Tuesday, 19 July 2016

Budget Repair

Budget Repair is all the rage.

What is it and what can we do?

Budget Repair is eliminating the structural deficit ( currently estimated at around 2% of GDP).
We need to understand that almost all of this is due to revenue problems.  As both Treasury and the Parliamentary Budget office have both pointed out the two major policies that contributed to this are:

  • the elimination of indexation on oil by John Howard,
  • the reduction of personal income tax given the boost to  company tax revues coming from the commodities boom by Peter Costello
So two things stick out like a shag on a rock.
  1. A stronger economy will not lead to budget repair as it will not affect the structural deficit
  2. A program of only spending cuts to achieve budget repair could distort resources.
John Daley and Brendan Coates from the best think tank in the nation , the Grattan Institute, argue how to go about budget repair.

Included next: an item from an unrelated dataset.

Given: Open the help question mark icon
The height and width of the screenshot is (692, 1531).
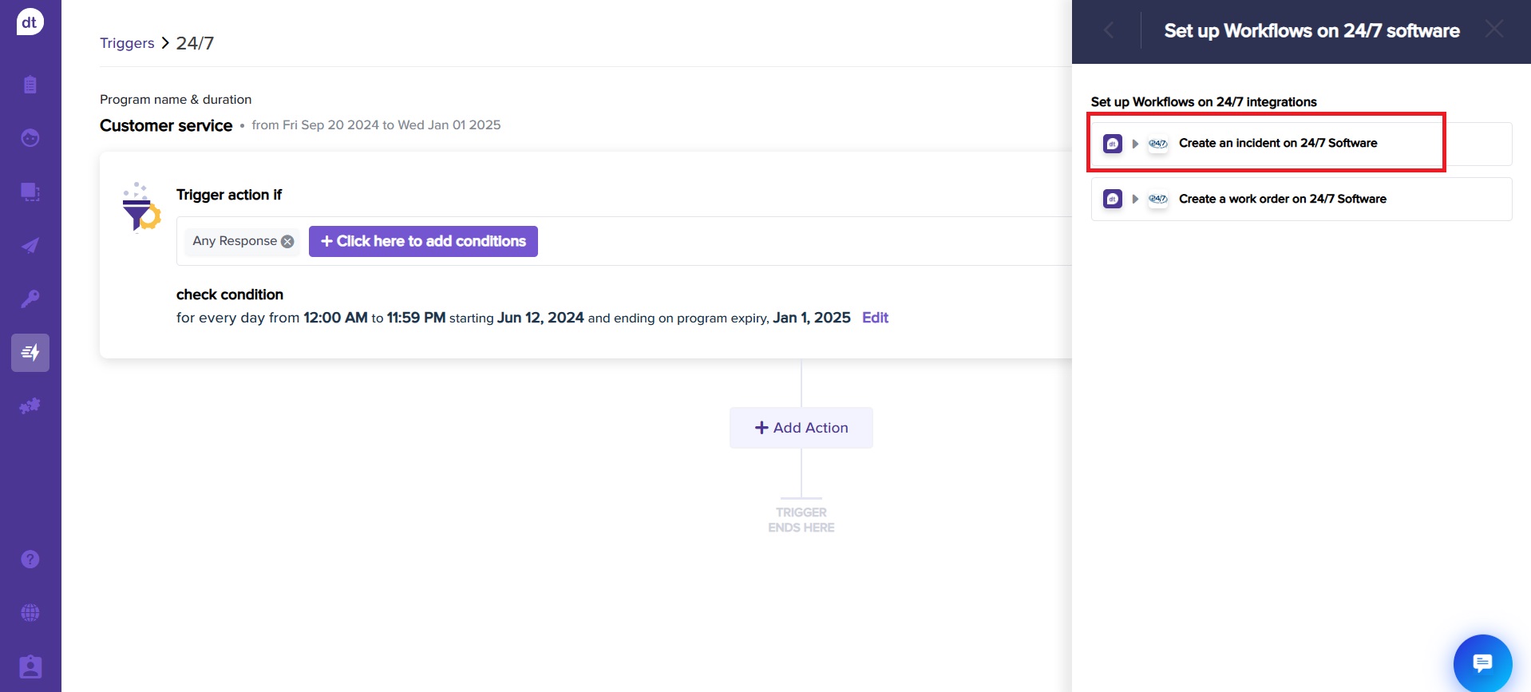Looking at the screenshot, I should 30,560.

We should also remember going too far too fast in fiscal consolidation could prove self defeating.
The current deficit is 2.2% of GDP. We can assume only 0.2% of GDP is due to cyclical factors.
A full blown attack on the structural deficit would lead the cyclical deficit overwhelming any improvement thus leaving the overall deficit worse.  It would be a budget far more austere than the one Wayne Swan did which cut 0.7 percentage points from GDP.and that budget seriously reduced GDP growth!

I suspect the present Government will go slowly on budget repair as they have done already.

Update

I didn't talk about the ratings agencies.
See
Most fund managers have their own credit departments on which they rely on for advice on. They will liaise with credit agencies but not rely on them. Indeed for most investors in Government bonds this is the case.
Thus in the short term a ratings downgrade would have no impact on bond yields at all.
Indeed it probably would not in the medium term given how slow the credit agencies are to see any improvement in budget balances. Thus it is possible one might even see greater demand for Australian government bonds if a downgrade occurred as investors would still view our bonds as AAA and not AA.